The British seaside could become more popular with tourists than the too-hot Mediterranean. At the moment, West says, heatwaves are for only a few days every few years. In future it may be the whole of August every year. Some lines on London's Underground, too narrow for air conditioning, could be rendered unusable for weeks on end: "And we may have to stop people working outdoors in the middle of the day."

But he is not all doom. "Some of the things that need to be done are very simple.
For instance, someone had the smart idea of painting London buses white on the roof. It didn't cost anything, but it reduced the heat burden on passengers. This is an issue that is global in scale and it's going to last for a long time. When people say you can help by changing a light bulb, the difference in scale between the problem and the solution makes some people disbelieve and switch off. But the fact is that a lot of people doing a little bit really is effective."

West believes that his paymasters in government are finally getting to the point of asking, before introducing any new policy: "Is this robust under climate change?" That may be so, but the programme shows the folly of recent decisions, such as John Prescott's plan to build hundreds of thousands of homes on the Thames Gateway. These will use up scarce fresh water and are also at grave risk of flooding. Building a new Thames barrier further out will cost an estimated Pounds 20billion. Smaller communities elsewhere, unlikely to get similar protection, will protest fiercely.

To be fair, the decisions facing government are difficult. If you want to find out how difficult, try playing the interactive game Climate Challenge where as "president of Europe" players choose policies to reduce emissions over the 21st century, while making sure there is enough electricity, water and food for the people and managing spending to remain popular with voters. It is a green version of Sim City.

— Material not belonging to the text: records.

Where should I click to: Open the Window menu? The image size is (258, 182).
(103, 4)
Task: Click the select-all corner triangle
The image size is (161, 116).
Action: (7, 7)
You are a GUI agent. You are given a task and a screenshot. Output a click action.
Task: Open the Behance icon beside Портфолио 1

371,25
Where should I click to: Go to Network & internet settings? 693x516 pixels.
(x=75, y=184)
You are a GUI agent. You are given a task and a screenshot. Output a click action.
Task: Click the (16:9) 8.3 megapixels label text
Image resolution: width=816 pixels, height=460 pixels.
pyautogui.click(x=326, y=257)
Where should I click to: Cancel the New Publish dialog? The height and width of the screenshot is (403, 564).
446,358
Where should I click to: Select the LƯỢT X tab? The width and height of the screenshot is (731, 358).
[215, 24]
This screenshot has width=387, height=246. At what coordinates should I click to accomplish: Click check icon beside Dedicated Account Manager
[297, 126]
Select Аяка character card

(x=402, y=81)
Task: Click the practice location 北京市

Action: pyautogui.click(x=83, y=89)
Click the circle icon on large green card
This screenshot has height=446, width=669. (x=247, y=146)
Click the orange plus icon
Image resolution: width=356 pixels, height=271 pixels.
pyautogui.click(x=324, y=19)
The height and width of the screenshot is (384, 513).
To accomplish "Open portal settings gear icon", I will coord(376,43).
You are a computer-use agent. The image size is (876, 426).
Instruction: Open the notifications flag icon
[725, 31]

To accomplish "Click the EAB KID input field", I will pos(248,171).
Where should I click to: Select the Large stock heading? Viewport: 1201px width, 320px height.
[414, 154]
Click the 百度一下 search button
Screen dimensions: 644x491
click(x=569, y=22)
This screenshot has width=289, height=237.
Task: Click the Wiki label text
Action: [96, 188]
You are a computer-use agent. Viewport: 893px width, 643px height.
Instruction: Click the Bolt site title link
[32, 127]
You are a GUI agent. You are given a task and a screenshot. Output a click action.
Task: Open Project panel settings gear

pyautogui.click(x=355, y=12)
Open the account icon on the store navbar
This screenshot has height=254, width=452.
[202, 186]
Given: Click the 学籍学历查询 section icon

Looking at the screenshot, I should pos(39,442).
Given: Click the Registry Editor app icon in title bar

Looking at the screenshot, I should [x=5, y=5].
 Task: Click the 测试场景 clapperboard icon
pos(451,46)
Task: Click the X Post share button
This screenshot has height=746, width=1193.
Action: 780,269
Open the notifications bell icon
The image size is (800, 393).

Like the climate modelling underlying Attenborough's programme, Climate Challenge would not have come about without Allen, who happened to be in a pub one day with a colleague and her husband, Gobion Rowlands. "When I started looking into climate change," says Rowlands, managing director of an Oxford-based games company,"I was frankly rather depressed. But as we looked into it we realised there's a lot we can do."

Allen encouraged him to create the game and provided technical input.
In trials, participants reported that they felt more positively about their own role in tackling climate change as a result of playing the game. Nearly half said it gave them a better understanding of climate change.

Trying the game myself, I introduced policies that "emitted a very low level of carbon ... well done!" (as the game told me). Better still, the economy grew continuously under my charge. But I was soon voted out of office: "You were a deeply unpopular leader who cared nothing for the happiness of the population."

My least popular policies were discouraging flying and raising the retirement age to 70.
Keep trying, says Rowlands, who based the policies on actual government policy documents: "It's a good game for replaying."

Does Allen think we are doomed? "In the very long term I'm optimistic, simply because our children won't tolerate what they see around them. But I'm less optimistic that we will solve it in the most economic manner as the Stern report recommended. Past performance on other problems suggests we may leave it too late."